■ **TASK TO COMPLETE**: Using the records that appear below, write out exactly the lines from the one with "Select the 균 감염 step box" through the one with "You are a computer-use agent. Screen dimensions: 504x400", keeping both end lines.

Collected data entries
============
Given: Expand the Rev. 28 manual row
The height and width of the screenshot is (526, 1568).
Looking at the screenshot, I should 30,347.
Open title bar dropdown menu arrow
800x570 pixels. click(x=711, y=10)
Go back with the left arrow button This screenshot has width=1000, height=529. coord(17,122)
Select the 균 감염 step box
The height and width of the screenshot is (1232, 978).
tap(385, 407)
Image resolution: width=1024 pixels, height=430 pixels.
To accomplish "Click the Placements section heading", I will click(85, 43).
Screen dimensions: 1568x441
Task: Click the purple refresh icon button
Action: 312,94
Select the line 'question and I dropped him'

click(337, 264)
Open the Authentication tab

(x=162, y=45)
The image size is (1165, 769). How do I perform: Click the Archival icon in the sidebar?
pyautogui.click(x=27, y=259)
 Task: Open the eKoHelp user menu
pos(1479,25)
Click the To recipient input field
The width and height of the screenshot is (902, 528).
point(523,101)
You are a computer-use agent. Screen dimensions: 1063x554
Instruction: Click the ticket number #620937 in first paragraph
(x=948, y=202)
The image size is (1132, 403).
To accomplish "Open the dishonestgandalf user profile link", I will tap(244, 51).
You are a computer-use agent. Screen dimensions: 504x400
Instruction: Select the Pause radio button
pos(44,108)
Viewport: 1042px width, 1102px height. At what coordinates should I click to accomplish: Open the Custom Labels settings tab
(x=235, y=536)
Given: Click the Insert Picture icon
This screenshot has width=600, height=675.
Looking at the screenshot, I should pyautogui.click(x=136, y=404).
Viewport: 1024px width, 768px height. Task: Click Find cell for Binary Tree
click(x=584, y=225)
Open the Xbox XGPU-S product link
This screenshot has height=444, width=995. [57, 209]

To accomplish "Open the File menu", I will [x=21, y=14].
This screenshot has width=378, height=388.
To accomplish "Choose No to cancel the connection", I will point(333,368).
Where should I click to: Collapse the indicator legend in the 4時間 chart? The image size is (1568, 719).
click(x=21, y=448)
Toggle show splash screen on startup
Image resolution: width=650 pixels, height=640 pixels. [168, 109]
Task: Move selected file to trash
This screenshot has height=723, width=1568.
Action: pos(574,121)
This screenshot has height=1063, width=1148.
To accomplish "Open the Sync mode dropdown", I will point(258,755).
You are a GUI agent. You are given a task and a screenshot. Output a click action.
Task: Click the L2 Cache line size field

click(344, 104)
============
■ **FINISHED TASK**:
Select the 균 감염 step box
The height and width of the screenshot is (1232, 978).
tap(385, 407)
Image resolution: width=1024 pixels, height=430 pixels.
To accomplish "Click the Placements section heading", I will click(85, 43).
Screen dimensions: 1568x441
Task: Click the purple refresh icon button
Action: 312,94
Select the line 'question and I dropped him'

click(337, 264)
Open the Authentication tab

(x=162, y=45)
The image size is (1165, 769). How do I perform: Click the Archival icon in the sidebar?
pyautogui.click(x=27, y=259)
 Task: Open the eKoHelp user menu
pos(1479,25)
Click the To recipient input field
The width and height of the screenshot is (902, 528).
point(523,101)
You are a computer-use agent. Screen dimensions: 1063x554
Instruction: Click the ticket number #620937 in first paragraph
(x=948, y=202)
The image size is (1132, 403).
To accomplish "Open the dishonestgandalf user profile link", I will tap(244, 51).
You are a computer-use agent. Screen dimensions: 504x400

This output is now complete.